Le courage de dire, la volonté de faire
Comme beaucoup de français j'ai été très choqué en fin de semaine dernière par les propos du ministre algérien des anciens combattants. Des propos antisémites et injurieux envers le Président de la république française à la veille de son départ pour un voyage d'état en Algérie. Des propos contre dit du bout des lèvres par le président Bouteflika.
Quarante cinq ans sont passés depuis la fin de la guerre d'Algérie, quarante cinq ans que tant que du côté algérien que du côté français les acteurs de ce drame tentent d'oublier. Une période de l'histoire de ces deux pays qui a marqué bien sûr le peuple algérien, mais aussi les "pieds noirs" qui aimaient leur terre natale, les moujahidines mais aussi les appelés du contingent français et encore plus les harkis.
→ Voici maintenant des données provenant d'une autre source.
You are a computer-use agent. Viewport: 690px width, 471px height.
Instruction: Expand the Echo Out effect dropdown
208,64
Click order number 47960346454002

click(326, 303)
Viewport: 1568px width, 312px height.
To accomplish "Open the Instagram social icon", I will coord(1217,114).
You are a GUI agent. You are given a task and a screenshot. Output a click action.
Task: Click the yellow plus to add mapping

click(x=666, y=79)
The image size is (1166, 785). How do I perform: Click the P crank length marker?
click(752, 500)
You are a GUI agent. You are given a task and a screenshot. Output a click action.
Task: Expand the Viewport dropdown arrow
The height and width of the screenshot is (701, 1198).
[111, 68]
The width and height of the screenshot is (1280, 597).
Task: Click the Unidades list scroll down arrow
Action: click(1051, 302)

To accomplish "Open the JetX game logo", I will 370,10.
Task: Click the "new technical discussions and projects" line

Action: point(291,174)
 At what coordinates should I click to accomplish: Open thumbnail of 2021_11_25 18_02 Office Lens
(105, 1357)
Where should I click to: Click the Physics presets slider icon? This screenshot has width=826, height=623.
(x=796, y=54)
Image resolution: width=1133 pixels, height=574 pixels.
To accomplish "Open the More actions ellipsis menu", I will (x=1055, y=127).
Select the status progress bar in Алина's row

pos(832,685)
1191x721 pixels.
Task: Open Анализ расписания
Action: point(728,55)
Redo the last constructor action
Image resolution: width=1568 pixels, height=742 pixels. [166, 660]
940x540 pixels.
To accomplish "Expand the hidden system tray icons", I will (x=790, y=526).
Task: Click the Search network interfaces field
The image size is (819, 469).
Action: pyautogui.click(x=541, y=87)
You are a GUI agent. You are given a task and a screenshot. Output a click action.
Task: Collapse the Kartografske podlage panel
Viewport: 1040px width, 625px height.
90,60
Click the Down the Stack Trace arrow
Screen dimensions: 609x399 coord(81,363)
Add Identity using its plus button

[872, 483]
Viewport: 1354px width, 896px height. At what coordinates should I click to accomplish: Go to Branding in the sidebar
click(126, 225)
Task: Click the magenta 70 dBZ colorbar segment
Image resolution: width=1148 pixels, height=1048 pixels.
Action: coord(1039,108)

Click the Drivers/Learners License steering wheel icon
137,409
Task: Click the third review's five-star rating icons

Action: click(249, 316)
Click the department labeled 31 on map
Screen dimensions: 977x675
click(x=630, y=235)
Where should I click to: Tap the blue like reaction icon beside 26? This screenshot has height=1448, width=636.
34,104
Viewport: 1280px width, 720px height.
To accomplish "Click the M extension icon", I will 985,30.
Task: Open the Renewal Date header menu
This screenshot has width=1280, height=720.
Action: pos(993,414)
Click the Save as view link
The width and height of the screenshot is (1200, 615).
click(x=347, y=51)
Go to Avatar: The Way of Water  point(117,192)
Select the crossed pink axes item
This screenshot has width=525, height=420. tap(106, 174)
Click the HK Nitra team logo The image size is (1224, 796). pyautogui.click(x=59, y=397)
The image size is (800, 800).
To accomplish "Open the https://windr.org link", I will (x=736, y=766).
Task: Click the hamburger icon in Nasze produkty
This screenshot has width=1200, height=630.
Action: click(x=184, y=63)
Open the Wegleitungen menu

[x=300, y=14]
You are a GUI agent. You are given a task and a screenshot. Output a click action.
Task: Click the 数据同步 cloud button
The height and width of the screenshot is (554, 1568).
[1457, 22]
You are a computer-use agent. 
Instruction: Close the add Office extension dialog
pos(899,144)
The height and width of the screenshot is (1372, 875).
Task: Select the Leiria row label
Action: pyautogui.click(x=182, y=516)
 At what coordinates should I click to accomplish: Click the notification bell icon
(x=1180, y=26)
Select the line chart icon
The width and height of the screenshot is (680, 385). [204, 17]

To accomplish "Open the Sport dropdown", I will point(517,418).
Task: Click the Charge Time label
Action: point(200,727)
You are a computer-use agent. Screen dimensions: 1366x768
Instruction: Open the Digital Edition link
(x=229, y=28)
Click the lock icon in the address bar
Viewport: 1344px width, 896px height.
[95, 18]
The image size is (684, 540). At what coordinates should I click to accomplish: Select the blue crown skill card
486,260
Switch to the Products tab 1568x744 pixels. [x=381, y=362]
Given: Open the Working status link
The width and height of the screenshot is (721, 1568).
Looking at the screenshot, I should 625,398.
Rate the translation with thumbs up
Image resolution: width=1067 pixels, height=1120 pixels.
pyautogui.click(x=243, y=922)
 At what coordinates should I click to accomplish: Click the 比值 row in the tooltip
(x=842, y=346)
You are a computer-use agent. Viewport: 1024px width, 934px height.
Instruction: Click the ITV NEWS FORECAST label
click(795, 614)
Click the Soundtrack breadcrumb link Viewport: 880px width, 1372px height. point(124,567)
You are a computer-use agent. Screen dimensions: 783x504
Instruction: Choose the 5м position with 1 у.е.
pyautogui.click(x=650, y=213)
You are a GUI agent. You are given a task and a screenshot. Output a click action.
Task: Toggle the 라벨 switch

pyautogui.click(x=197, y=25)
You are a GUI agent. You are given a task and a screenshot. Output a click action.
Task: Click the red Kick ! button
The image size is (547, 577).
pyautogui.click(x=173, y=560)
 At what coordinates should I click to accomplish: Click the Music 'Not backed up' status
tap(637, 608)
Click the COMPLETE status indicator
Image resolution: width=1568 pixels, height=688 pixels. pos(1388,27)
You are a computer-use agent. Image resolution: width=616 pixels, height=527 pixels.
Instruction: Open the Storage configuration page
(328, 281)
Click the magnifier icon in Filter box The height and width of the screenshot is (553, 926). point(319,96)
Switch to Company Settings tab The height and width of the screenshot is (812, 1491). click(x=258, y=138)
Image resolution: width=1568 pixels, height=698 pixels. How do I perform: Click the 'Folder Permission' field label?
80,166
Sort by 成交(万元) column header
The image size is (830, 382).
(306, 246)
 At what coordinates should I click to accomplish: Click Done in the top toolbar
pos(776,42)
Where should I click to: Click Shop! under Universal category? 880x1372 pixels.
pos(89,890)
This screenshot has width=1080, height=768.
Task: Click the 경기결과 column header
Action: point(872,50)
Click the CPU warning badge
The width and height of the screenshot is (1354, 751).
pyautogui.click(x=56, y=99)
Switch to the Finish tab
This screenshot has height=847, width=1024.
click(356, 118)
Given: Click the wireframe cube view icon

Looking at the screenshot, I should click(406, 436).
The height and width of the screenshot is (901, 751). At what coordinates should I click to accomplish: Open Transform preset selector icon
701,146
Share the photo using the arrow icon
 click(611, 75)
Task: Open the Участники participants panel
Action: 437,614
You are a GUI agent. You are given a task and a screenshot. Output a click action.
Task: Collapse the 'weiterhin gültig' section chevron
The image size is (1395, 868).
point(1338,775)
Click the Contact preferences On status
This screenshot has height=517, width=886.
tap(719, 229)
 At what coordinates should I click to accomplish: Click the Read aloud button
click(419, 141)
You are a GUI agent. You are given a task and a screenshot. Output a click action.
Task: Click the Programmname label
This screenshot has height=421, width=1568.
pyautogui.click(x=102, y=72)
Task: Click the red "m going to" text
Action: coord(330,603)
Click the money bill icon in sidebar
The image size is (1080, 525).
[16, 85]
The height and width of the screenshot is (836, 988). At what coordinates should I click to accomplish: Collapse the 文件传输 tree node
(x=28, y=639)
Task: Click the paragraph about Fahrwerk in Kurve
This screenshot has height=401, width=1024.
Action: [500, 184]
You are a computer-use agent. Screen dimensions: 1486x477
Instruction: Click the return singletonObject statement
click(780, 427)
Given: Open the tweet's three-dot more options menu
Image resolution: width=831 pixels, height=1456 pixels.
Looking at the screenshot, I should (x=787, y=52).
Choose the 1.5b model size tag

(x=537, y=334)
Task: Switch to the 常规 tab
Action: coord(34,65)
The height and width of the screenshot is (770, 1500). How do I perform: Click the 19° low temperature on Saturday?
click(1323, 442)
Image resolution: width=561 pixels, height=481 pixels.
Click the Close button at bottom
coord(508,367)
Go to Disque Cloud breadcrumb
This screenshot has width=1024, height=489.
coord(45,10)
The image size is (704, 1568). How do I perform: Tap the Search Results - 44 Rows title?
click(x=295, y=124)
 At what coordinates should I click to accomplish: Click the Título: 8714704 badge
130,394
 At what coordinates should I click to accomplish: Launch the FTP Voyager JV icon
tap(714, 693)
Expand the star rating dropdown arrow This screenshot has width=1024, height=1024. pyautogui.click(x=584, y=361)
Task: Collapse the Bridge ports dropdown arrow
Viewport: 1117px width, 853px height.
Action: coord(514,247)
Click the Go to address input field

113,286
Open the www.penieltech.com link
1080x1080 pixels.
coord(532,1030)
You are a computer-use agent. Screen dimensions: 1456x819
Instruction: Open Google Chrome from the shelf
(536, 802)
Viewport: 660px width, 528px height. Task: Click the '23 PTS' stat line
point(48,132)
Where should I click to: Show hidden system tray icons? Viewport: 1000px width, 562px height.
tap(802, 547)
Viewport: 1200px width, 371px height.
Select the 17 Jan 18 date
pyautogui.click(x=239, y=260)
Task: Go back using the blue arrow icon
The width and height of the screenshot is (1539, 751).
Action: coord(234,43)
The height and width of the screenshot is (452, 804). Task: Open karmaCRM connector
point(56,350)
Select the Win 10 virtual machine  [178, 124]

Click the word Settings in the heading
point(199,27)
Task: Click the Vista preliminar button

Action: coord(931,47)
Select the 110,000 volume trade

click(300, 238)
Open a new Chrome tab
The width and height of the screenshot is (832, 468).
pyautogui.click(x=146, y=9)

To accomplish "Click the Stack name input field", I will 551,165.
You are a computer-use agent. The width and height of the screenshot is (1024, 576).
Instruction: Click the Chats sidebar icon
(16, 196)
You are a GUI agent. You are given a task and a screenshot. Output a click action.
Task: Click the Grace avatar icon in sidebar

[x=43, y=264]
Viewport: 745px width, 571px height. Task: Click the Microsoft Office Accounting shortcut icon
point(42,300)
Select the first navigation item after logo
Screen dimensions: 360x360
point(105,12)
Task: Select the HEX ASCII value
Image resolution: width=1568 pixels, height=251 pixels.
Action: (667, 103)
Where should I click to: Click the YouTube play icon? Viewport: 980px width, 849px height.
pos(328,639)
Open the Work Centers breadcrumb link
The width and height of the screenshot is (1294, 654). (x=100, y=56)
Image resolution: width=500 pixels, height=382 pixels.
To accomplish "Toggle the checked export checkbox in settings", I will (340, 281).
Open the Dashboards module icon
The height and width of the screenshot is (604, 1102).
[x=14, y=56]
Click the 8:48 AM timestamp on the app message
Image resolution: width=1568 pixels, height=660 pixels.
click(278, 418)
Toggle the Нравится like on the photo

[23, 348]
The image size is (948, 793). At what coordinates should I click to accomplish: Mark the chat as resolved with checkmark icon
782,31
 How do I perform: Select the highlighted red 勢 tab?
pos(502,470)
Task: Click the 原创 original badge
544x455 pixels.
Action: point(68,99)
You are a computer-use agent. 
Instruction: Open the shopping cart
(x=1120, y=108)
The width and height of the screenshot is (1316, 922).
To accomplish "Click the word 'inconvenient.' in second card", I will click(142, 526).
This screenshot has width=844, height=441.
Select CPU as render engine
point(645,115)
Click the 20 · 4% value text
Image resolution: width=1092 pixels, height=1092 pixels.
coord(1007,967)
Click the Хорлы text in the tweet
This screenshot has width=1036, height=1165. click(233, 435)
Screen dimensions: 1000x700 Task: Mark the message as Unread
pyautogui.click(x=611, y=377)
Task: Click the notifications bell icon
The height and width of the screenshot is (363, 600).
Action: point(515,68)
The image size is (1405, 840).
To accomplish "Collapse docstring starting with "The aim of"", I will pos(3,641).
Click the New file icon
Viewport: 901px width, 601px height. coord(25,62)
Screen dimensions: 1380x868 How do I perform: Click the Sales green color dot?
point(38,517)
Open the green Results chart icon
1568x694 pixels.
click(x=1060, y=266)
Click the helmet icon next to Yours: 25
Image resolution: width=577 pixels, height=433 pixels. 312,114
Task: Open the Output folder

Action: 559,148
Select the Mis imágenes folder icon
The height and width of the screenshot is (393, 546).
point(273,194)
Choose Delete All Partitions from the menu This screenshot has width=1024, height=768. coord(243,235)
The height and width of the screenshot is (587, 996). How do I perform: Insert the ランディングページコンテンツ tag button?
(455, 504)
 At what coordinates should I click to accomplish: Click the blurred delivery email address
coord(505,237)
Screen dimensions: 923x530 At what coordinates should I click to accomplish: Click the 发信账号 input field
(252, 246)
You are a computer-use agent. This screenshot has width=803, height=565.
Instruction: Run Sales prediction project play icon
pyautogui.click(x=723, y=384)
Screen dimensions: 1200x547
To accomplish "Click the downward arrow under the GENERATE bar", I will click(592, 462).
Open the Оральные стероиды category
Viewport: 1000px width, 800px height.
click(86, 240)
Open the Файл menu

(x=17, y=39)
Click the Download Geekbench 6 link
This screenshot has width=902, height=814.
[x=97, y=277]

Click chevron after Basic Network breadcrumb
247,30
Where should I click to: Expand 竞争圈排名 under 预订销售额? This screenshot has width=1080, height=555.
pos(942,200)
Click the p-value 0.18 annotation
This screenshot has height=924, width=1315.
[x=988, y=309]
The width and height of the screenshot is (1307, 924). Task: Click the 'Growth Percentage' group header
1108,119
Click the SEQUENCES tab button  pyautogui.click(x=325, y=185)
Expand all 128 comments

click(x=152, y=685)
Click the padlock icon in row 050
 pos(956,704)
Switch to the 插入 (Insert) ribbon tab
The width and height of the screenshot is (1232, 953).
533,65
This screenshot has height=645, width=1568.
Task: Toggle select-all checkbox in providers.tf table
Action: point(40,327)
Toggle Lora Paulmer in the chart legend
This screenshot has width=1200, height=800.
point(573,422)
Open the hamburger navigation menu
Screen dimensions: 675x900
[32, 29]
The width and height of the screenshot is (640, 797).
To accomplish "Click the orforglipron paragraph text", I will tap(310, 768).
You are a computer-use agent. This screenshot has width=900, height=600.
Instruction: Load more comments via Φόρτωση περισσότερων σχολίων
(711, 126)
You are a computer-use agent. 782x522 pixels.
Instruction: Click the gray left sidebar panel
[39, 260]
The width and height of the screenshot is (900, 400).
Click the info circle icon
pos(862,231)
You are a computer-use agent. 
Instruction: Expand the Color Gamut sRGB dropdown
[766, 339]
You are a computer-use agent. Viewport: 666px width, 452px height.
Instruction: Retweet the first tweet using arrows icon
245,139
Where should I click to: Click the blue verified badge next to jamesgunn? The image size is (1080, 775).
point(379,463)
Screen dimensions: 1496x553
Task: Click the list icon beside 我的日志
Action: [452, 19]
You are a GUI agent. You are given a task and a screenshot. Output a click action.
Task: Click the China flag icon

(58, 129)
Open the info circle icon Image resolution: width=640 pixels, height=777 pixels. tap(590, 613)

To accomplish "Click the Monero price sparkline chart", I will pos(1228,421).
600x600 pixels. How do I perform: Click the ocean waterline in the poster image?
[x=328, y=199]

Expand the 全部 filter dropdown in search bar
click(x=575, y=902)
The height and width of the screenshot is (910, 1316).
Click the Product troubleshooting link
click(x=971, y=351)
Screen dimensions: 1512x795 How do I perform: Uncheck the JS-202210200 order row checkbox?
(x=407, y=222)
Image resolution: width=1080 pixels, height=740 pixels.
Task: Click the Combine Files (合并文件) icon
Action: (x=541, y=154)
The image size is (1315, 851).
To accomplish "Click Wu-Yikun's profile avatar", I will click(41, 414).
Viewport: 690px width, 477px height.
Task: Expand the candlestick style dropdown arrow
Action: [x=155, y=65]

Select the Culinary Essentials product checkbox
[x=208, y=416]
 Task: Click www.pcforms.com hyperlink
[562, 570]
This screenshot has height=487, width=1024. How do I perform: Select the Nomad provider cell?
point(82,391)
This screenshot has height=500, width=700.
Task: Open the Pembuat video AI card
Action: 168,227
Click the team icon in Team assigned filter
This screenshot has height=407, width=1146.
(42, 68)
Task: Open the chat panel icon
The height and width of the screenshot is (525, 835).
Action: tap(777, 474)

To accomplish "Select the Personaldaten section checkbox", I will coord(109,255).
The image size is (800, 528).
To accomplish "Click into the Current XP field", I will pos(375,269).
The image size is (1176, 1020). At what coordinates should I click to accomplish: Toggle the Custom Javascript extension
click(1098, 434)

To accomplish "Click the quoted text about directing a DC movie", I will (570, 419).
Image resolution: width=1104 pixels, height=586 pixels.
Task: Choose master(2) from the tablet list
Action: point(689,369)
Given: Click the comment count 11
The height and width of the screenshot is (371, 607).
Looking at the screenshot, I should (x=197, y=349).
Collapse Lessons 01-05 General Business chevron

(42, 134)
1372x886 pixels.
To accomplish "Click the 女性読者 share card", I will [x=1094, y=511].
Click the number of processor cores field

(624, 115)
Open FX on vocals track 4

Les plaies sont et seront longues à cicatriser, mais ce n'est pas aux hommes en charge de la vie et de l'avenir denos pays de raviver ces haines et ces douleurs. Les politiques, les responsables de l'avenir de nos deux nations doivent donner l'exemple dans leurs propos et par leurs actes en favorisant et multipliant des partenariats économiques et culturels. Il ne doit plus y avoir place à ces discours. Le projet ambitieux d'une grande union économique et culturelle de l'union Européenne avec les états qui bordent la méditerranée est un sujet qui doit prendre le pas sur les drames du passé et ouvrir des horizons ambitieux pour nos peuples.
J' ai aussi été surpris et assez déçu par les propos du président Nicolas Sarkozy qui avait, avec raison, critiqué l'esprit de repentance qui depuis quelques années allait jusqu'à mettre en doute notre histoire de France en pronnonçant cette phrase à son arrivée à Alger : " Oui,le système colonial a été profondément injuste, contraire aux trois mots fondateurs de notre république: liberté, égalité, fraternité..." Après les propos tenus par le ministre algérien des anciens combattants et la campagne de presse qui a précédé ce voyage, ces quelques mots font repentance et ne manqueront pas de servir dans les mois et les années qui viennent de leitmotif permanent aux ennemis d'une entente franche et loyale entre nos deux peuples en demandant de plus en plus d'excuses.
Avec nombre de nos compatriotes, je supporte de moins en moins cette remise en cause permanente de notre passé. Notre histoire a fait ce que nous sommes, le pays des droits de l'homme, le pays où des millions de femmes et d'hommes de tous les pays du monde rêvent de venir vivre.